Is laryngeal mask airway general anesthesia feasible for minimally invasive esophagectomy?
Introduction
Esophagectomy is the cornerstone of the curative treatment of esophageal carcinoma. In the two decades, minimally invasive esophagectomy (MIE) has emerged as an oncological approach with lower mortality and morbidity. Traditionally, thoracoscopic operations are performed under general anesthesia with double-lumen endotracheal intubation and single-lung ventilation. However, conventional general anesthesia may result in numerous adverse effects, such as airway trauma associated with the double-lumen endotracheal tube, ventilator-induced lung injury, and cognitive dysfunction, especially in susceptible elderly patients (1-3). In recent years, some studies indicate that thoracoscopic operations without tracheal intubation can be used for numerous diseases, including pneumothorax, resection of pulmonary nodules, resection of solitary metastases, lung volume reduction and resection of pulmonary lobectomy, to avoid tracheal intubation and associated anesthesia complications (4,5). Here, we report the tentative application of laryngeal mask airway (LMA) anesthesia for MIE procedure in our institution.
Case presentation
Three patients with esophageal carcinoma underwent MIE using non-intubation anesthesia approach via LMA in December of 2012. The three patients were selected carefully: besides regular preoperative test, MVV%, FEV1 and DLCO must be above 70%, 1.6 L/s and 75%. And they must had no cardiac disease history and with normal ECG. Before operation, communication with patients was performed on the anesthesia approach and consent forms were signed.
All the patients were pre-medicated with 50 mg of fentanyl intravenously, and electrocardiography (ECG), oxyhemoglobin saturation, respiratory rate, blood pressure, central venous pressure (CVB) and arterial blood gas analysis were monitored during the MIE procedure. Sedation was then started by intravenous administration of propofol (10 mg/mL) using a target controlled infusion method, with incremental fentanyl injection to maintain the patients in a mildly sedation. During the procedure, atracurium will be added as the manipulation needed and the patients breathed oxygen through LMA and ventilator (tidal volume 5 mL/kg, respiratory rate 18–25/min, FiO2 1.0) to keep oxygen saturation above 90%.
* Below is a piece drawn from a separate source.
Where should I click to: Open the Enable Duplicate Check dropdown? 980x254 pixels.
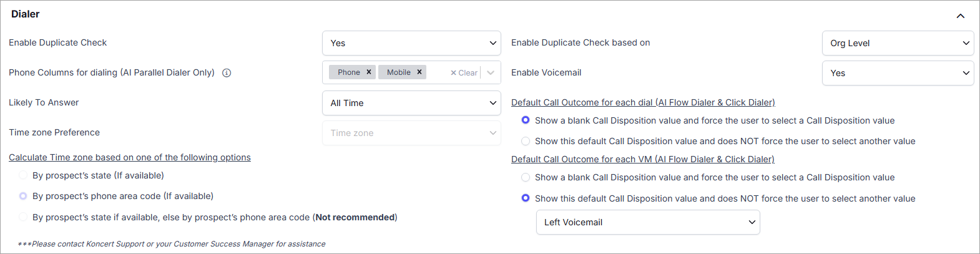tap(411, 43)
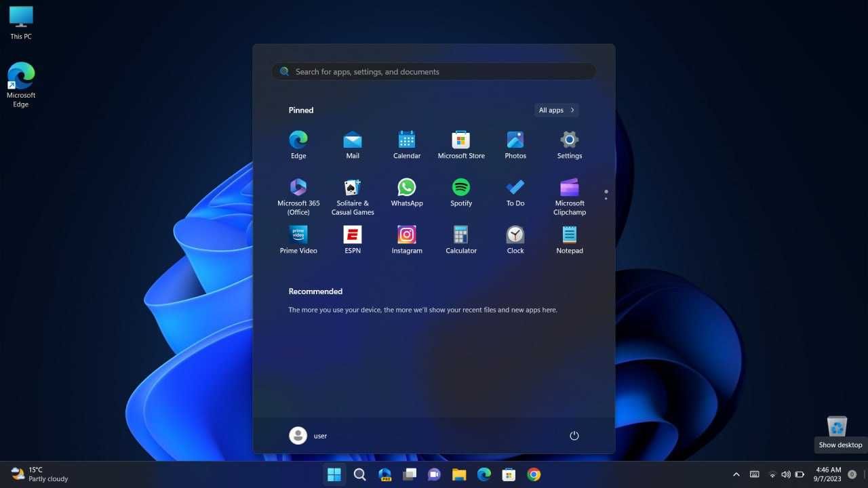Open the Photos app
Viewport: 868px width, 488px height.
click(515, 146)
All the patients underwent MIE (two-field lymph nodes dissection) with extracorporeally gastric conduit creation and two-layer hand-sewn cervical esophagogastric anastomosis. During the thoracic phase of MIE procedure, the patient was put in semi-prone position (left lateral decubitus position with 30° forerake) and artificial CO2 pneumothorax (intrathoracic CO2 pressure =8 mmHg) was established. Following that, the patient was put in supine position and the stomach was dissected and made into a gastric tube. The MIE procedure was performed without pyloroplasty.
Results
Three selective patients (2 males, 1 female) at the age of 58, 53 and 65 respectively underwent MIE. Their general clinical data is showed in Table 1. In all cases, the lung of operation side collapsed partly and the visualization was satisfied. Atracurium was needed to be used as the manipulation needed. MIE manipulation and lymph nodes resection were easily performed during the procedure. The number of dissected in the operation is equal as usual and the operative time and the bleeding volume did not increase than that in the procedure using intubation. So, technical feasibility was considered excellently in all cases. Intraoperative laryngeal mask displacement occurred in one patient because of the cervical esophageal traction and the position of head during anastomosis procedure. But the SPO2 was stable and above 90% because the anesthetist observed this condition and modified the LMA position timely. And the monitoring index was showed in Table 2, which indicated that patients’ physical signs were stable during the operation. The information of Table 1 reveals the detailed perioperative surgical data, which indicated that there were no postoperative complications occurred and all of three patients were discharged smoothly. After 18-month follow-up, the three patients are alive without recurrence and other complications related to operation.
Full table
Full table
Discussion
General anesthesia using double-lumen intubation with one-lung ventilation is the standard approach for MIE. However, it may be associated with potential complications related to tracheal intubation and one-lung ventilation. Our team is hammering at fast track surgery of esophageal carcinoma. We have strived for many procedures, including MIE, single-lumen endotracheal intubation anesthesia with two lung ventilation, early oral feeding, shortened postoperative drainage time and nasogastric tube maintain time, to decrease the harmful effect of perioperative iatrogenic manipulation. Non-intubation anesthesia may avoid the potential complications that the intubation may result in, and may be helpful to judge the reason of postoperative hoarseness. The recent study indicated that VATS can be performed with thoracic epidural anesthesia and intrathoracic vagal blockade (6). However, this approach has the potential risk related to epidural hematoma or spinal cord injury. At the same time, Ambrogi and his colleagues successfully applied LMA in VATS for spontaneous pneumothorax (7). So, we reasoned that the application of LMA in MIE could avoid the potential complications of intubation general anesthesia or epidural anesthesia. Despite the displacement of LMA in one patient and a slight increase of the pressure of CO2, the changes of intraoperative index were acceptable and there were no serious complications occurred after operation. The data of the three patients in this study suggests that MIE can be feasibly and safely performed with general anesthesia through the use of LMA. During the MIE thoracic procedure, the patients were put in a semi-prone position and artificial pneumothorax with intrathoracic pressure of 8 mmHg was established. The lung almost underwent a complete deflation because of its gravity and pneumothorax. Therefore, the operating space is adequate for thoracoscopic manipulation. During the MIE thoracic procedure, there was no cough reflex that could hamper the surgical dissection for esophagus and lymph nodes. Nevertheless, this happened in 14% of cases with awake epidural technique, which was described in the study of Pompeo and colleagues (8). During the abdominal procedure, adequate muscle relaxant is necessary for accessing the available surgical manipulating space.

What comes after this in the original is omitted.